For text-to-image models, the key metrics focus on how well the generated image matches the prompt. Common metrics include CLIP score, which measures similarity between the text prompt and the image, and FID (Fréchet Inception Distance), which measures image quality and diversity compared to real images. These metrics matter because they tell us if the prompt leads to images that are both relevant and visually realistic.
Text-to-image prompt crafting in Prompt Engineering / GenAI - Model Metrics & Evaluation
Text-to-image generation does not use a confusion matrix like classification. Instead, we use similarity scores. For example, a CLIP score ranges from 0 to 1, where higher means better match between prompt and image.
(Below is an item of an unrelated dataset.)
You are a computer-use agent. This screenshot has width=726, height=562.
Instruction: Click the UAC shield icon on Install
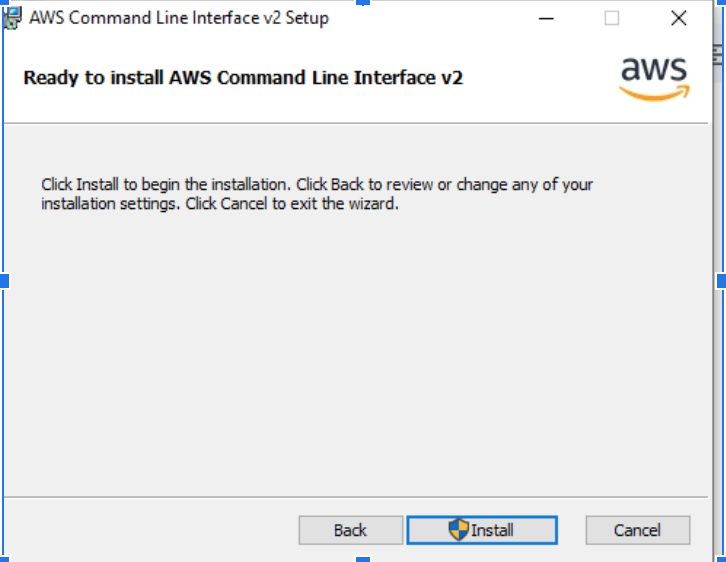[458, 530]
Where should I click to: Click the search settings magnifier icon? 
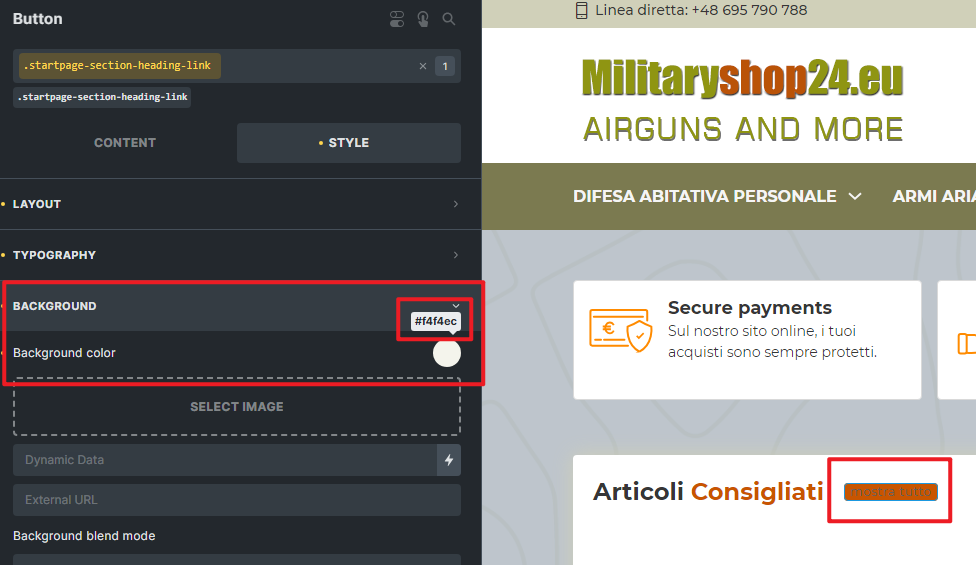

Prompt: "A red apple on a wooden table" Generated Image CLIP score: 0.85 (high similarity) Prompt: "A blue car in the forest" Generated Image CLIP score: 0.45 (low similarity)
In text-to-image, think of precision as how accurately the image matches the prompt details, and recall as how well the image covers all aspects of the prompt.
Example:
- High precision, low recall: The image shows a red apple but misses the wooden table.
- Low precision, high recall: The image has a table and something red, but it is not clearly an apple.
Good prompt crafting aims to balance both, so the image is accurate and complete.
Good: CLIP score above 0.75, FID score low (closer to 0), and images clearly show prompt details.
Bad: CLIP score below 0.5, high FID score, images are blurry, unrelated, or miss key prompt elements.
- Overfitting: Model may generate images that look good on training prompts but fail on new prompts.
- Data leakage: If test prompts are too similar to training data, metrics may be misleadingly high.
- Accuracy paradox: High CLIP score does not always mean good image quality; images can match text but be unrealistic.
- Ignoring diversity: Low FID means images are realistic but may lack variety, causing repetitive outputs.
Your text-to-image model has a CLIP score of 0.9 but the images are blurry and lack detail. Is this good? Why or why not?
Answer: Not necessarily good. A high CLIP score means the image matches the prompt text, but blurriness and lack of detail show poor image quality. You need to improve image clarity and realism, not just text-image similarity.